**** Supplied data

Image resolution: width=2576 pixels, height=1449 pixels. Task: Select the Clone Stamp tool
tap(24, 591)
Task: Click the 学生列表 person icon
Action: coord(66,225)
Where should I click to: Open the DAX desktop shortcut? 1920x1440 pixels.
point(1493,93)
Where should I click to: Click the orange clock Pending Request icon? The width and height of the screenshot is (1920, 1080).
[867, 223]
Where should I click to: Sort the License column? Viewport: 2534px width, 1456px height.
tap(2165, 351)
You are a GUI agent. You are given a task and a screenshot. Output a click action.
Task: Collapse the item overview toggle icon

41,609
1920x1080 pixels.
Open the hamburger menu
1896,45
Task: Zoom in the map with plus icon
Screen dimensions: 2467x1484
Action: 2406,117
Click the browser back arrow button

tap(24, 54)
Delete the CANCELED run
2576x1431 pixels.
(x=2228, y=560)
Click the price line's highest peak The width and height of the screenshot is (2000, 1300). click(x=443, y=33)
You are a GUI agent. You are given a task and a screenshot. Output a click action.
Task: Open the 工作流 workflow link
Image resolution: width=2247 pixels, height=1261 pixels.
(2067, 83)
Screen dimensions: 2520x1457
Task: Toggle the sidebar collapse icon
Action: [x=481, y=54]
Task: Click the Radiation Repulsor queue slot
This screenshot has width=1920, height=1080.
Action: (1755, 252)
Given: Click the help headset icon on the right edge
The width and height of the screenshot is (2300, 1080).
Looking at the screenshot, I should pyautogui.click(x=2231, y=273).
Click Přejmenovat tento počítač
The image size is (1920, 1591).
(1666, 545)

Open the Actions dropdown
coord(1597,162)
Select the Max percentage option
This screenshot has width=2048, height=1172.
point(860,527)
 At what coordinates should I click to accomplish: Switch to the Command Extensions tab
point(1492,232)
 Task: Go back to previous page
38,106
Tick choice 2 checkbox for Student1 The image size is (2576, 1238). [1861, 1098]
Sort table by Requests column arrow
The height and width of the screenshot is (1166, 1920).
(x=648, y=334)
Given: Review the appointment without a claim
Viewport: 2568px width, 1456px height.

********

Exercise objective =>
Everything from the line containing "Task: Zoom in the map with plus icon" down to the last line of the entries is to be returned exactly, both ends included, and nothing beyond it.

Answer space =>
Task: Zoom in the map with plus icon
Screen dimensions: 2467x1484
Action: 2406,117
Click the browser back arrow button

tap(24, 54)
Delete the CANCELED run
2576x1431 pixels.
(x=2228, y=560)
Click the price line's highest peak The width and height of the screenshot is (2000, 1300). click(x=443, y=33)
You are a GUI agent. You are given a task and a screenshot. Output a click action.
Task: Open the 工作流 workflow link
Image resolution: width=2247 pixels, height=1261 pixels.
(2067, 83)
Screen dimensions: 2520x1457
Task: Toggle the sidebar collapse icon
Action: [x=481, y=54]
Task: Click the Radiation Repulsor queue slot
This screenshot has width=1920, height=1080.
Action: (1755, 252)
Given: Click the help headset icon on the right edge
The width and height of the screenshot is (2300, 1080).
Looking at the screenshot, I should pyautogui.click(x=2231, y=273).
Click Přejmenovat tento počítač
The image size is (1920, 1591).
(1666, 545)

Open the Actions dropdown
coord(1597,162)
Select the Max percentage option
This screenshot has width=2048, height=1172.
point(860,527)
 At what coordinates should I click to accomplish: Switch to the Command Extensions tab
point(1492,232)
 Task: Go back to previous page
38,106
Tick choice 2 checkbox for Student1 The image size is (2576, 1238). [1861, 1098]
Sort table by Requests column arrow
The height and width of the screenshot is (1166, 1920).
(x=648, y=334)
Given: Review the appointment without a claim
Viewport: 2568px width, 1456px height.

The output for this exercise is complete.